As the Company’s second largest shareholder, my interests are wholly aligned with yours. Unlike you, I unfortunately have had to witness the dysfunction in GeoPark’s boardroom and the extreme deference of most directors to Mr. Park. What has occurred at the Company is a classic failure of corporate governance – Mr. Park has been allowed to operate without real oversight from the Board. That is why I strongly urge you to vote against the directors most responsible – Jim Park, Constantin Papadimitriou, Robert Bedingfield and Pedro Aylwin.
Please consider the following points:
The Board Has Failed to Address the Critical Strategic Issues Facing GeoPark
GeoPark’s conduct during this campaign has been highly telling. Despite its voluminous public materials, the GeoPark Board has not addressed many of the urgent issues I have raised – instead, and perhaps unwittingly, since Jim Park has undoubtedly dictated the Company’s response to my points, it has sought to distract shareholders from what really matters.
For example, the Board has still not unequivocally stated that it will consider potential strategic combinations or partnerships to enhance shareholder value where Mr. Park and his team would not occupy leadership roles in any resulting entity. These issues are core to GeoPark’s future, and the Board cannot leave shareholders in the dark on these matters.
In terms of the economic case, the facts on the surface mask a deeper issue. GeoPark’s performance in the last five years has been good, largely as a result of discovering one asset – Llanos 34 in Colombia – that has been a game changer for two companies sharing the same asset. This good fortune has been weakened, however, by the Company’s money-losing non-Colombian assets.
GeoPark also has not sufficiently addressed its debt situation and continues to be one of the most leveraged companies among its peer group. This means that the majority of its cash flows are being used to service debt in addition to maintenance capital expenditures and a modest exploration program. High leverage severely limits GeoPark’s ability to invest in growth. Further, GeoPark has had to hedge its production, thereby limiting its upside when oil and gas prices rise.
Fact versus Fiction
Given GeoPark’s public statements on recent events, it is also vitally important to separate fact from fiction so that shareholders know the truth. GeoPark has made many untrue statements, but here are the key instances:
First, the Company initially tried to portray my removal as Chairman as an orderly transition. The reality is that it was anything but orderly. On June 4, a week after the call described in the paragraph below, I received a written ultimatum that either I resign as Chair within the next 24 hours, or I would be removed at a board meeting to be held on June 6. Upon receiving the June 4 ultimatum, I asked for an additional 24 hours to respond, which was denied. I was removed on June 6 and told I would not be nominated at the upcoming annual meeting of shareholders. This timing was clearly related to the next point.

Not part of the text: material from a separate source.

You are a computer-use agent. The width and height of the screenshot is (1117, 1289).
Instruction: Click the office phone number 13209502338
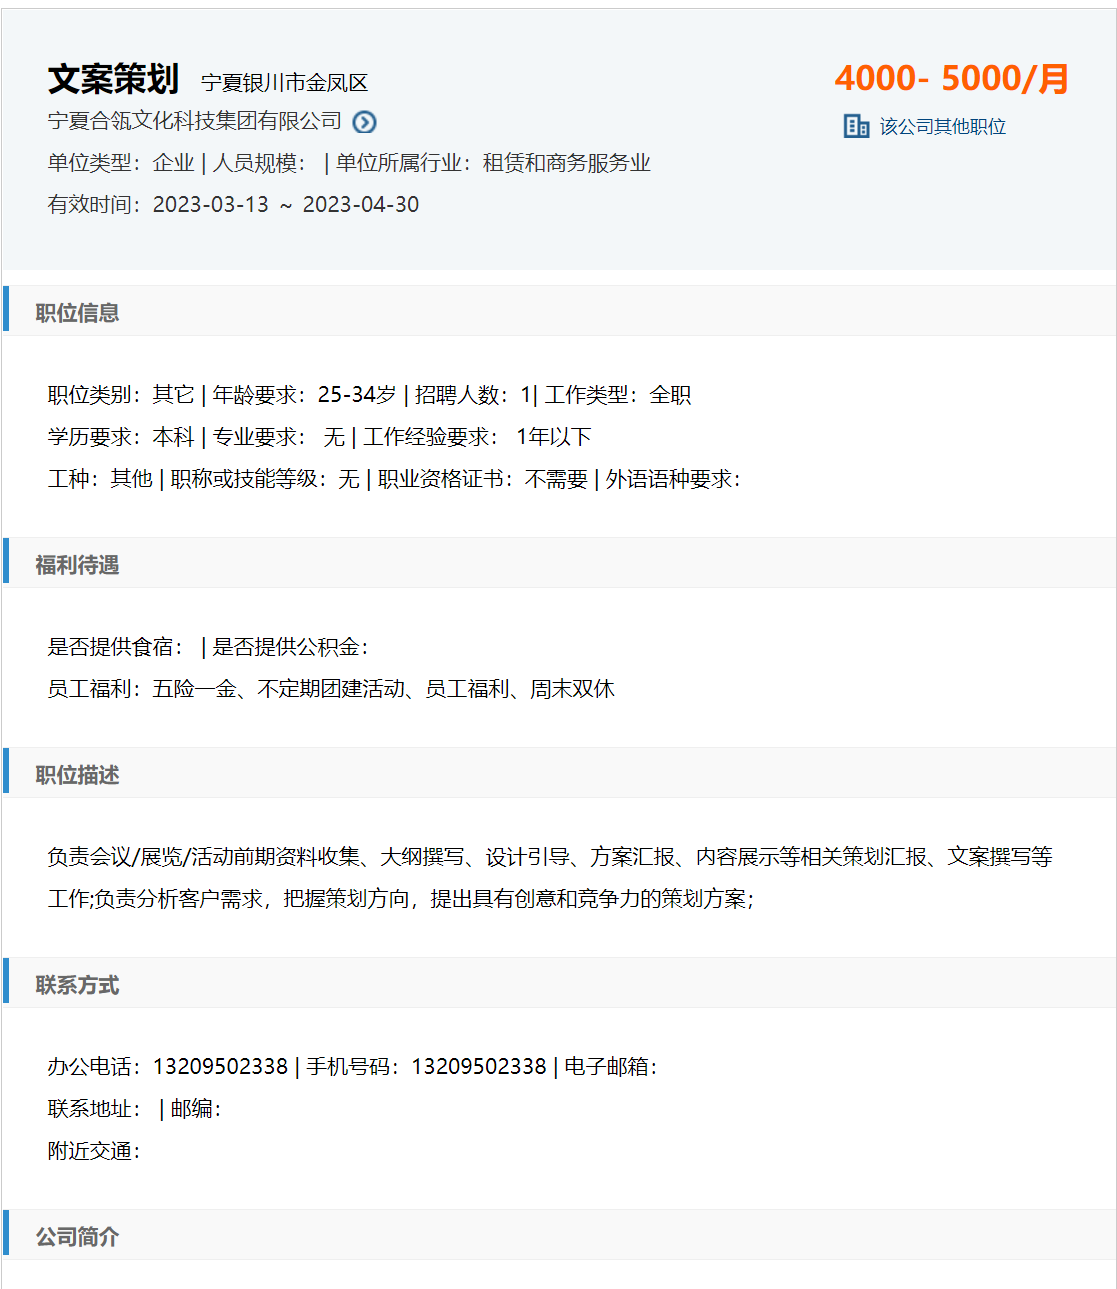[x=220, y=1067]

Second, let me unequivocally state that any discussions I had with potential third parties about possible business transactions in my role as Chairman were at the request of my fellow directors. In these instances, I was approached on an entirely unsolicited basis by these parties, and I immediately reported that to the Board. The Board then asked me to speak alone with the third parties, whose input I immediately reported back. In these conversations, it became clear that the biggest obstacle to a transaction was Mr. Park’s lack of transparency in negotiations and his insistence on leading any resulting entity. When I relayed this information back to certain directors, the meeting where I was scheduled to report this to a larger group of directors was abruptly cancelled, and I received a call from two Board members, requesting that I resign, in which they said my successor as Chair was undetermined at that point.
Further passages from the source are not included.